The Novell Import Convert Export is compatible with eDirectory 8.5 or higher. The utility includes two LDAP extension modules that are automatically loaded when the LDAP server starts, and a client utility that runs as a snap-in to ConsoleOne. The utility replaces both the BULKLOAD and ZoneImport utilities included with previous versions of NDS.

What really distinguishes ICE from other vendors' management utilities is its ability to use XML rules to process data. Using these rules, you can migrate data directly between two LDAP servers--no intermediate LDIF conversion is necessary.

You can use the utility as either a command line utility or a graphical utility.

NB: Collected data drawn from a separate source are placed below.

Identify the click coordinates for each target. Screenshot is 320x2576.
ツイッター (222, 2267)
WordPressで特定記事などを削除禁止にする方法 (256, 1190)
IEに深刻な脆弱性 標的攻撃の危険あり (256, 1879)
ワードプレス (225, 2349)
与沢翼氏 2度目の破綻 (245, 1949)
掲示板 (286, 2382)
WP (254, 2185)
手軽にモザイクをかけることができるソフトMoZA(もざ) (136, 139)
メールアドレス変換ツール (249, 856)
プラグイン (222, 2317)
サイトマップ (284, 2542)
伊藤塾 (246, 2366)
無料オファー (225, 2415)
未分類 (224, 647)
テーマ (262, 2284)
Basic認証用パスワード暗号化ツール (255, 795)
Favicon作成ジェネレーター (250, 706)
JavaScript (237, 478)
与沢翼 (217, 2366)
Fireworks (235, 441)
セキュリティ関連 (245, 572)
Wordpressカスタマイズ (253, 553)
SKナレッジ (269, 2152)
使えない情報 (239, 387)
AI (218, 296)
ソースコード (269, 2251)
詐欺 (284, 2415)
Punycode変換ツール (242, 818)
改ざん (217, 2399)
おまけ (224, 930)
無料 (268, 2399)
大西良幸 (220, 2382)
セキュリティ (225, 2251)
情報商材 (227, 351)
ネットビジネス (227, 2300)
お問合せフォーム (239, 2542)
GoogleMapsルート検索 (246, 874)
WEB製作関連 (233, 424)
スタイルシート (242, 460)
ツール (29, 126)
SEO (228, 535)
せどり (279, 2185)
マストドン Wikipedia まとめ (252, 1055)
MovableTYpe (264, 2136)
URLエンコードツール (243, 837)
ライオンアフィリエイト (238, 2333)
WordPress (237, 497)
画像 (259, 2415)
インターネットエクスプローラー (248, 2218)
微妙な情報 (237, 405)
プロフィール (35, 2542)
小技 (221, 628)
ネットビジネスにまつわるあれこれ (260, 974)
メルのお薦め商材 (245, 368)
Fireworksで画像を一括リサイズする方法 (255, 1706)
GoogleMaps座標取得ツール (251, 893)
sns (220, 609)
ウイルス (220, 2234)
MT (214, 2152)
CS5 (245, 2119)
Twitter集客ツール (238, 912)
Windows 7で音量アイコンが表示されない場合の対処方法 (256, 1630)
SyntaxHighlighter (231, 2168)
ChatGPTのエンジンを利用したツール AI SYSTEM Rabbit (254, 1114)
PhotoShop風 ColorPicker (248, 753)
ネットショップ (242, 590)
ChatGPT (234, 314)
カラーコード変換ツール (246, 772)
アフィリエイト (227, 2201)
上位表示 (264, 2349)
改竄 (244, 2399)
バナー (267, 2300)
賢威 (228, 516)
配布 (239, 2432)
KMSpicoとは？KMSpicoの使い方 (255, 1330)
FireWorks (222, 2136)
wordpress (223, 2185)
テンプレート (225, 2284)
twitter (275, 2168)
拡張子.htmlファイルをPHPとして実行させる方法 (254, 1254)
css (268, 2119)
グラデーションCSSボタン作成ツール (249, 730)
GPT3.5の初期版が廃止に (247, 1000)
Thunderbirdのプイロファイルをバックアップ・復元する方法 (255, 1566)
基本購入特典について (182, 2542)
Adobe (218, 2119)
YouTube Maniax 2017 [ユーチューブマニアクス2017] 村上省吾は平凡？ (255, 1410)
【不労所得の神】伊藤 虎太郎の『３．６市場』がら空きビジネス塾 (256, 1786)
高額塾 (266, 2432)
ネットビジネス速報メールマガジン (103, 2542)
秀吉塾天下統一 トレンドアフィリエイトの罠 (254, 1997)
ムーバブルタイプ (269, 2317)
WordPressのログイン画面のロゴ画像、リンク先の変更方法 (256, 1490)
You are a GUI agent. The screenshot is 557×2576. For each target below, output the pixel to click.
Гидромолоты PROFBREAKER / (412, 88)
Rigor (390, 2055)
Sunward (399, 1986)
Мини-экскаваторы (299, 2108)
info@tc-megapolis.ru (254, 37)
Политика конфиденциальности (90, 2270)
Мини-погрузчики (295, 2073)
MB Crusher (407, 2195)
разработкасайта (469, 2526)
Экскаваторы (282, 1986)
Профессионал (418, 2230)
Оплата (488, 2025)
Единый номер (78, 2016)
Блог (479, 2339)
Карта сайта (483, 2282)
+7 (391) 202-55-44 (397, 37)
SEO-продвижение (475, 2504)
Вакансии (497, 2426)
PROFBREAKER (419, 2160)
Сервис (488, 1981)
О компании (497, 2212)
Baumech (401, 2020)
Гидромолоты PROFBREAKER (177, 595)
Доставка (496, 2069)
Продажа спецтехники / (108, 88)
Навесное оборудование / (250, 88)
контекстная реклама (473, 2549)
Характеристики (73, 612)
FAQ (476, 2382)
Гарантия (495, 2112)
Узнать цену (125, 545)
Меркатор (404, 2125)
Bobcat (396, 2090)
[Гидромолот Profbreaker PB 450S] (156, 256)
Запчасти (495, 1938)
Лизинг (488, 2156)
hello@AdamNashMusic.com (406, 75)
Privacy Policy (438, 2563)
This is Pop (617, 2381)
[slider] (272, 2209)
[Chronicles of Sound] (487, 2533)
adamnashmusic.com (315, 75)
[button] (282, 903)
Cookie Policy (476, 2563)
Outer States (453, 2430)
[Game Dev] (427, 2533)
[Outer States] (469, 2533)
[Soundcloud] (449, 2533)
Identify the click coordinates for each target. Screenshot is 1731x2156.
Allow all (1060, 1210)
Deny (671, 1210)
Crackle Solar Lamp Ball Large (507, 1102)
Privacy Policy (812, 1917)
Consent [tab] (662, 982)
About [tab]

From ConsoleOne: Wizard->NDS Import/Export

Starting up ICE from ConsoleOne.

Figure 31: Starting up ICE from ConsoleOne.

Using the Command Line Interface

The comma-delimited data handler is a command line utility only. You can use the command line version of the utility to perform the following:

LDIF imports
LDIF exports
Comma-delimited data imports
Comma-delimited data exports
Data migration between LDAP servers

The utility is installed as part of ConsoleOne. A Win32 version (ICE.EXE), a NetWare version (ICE.NLM), Solaris version (ICE), and Linux version (ICE) are included in the installation.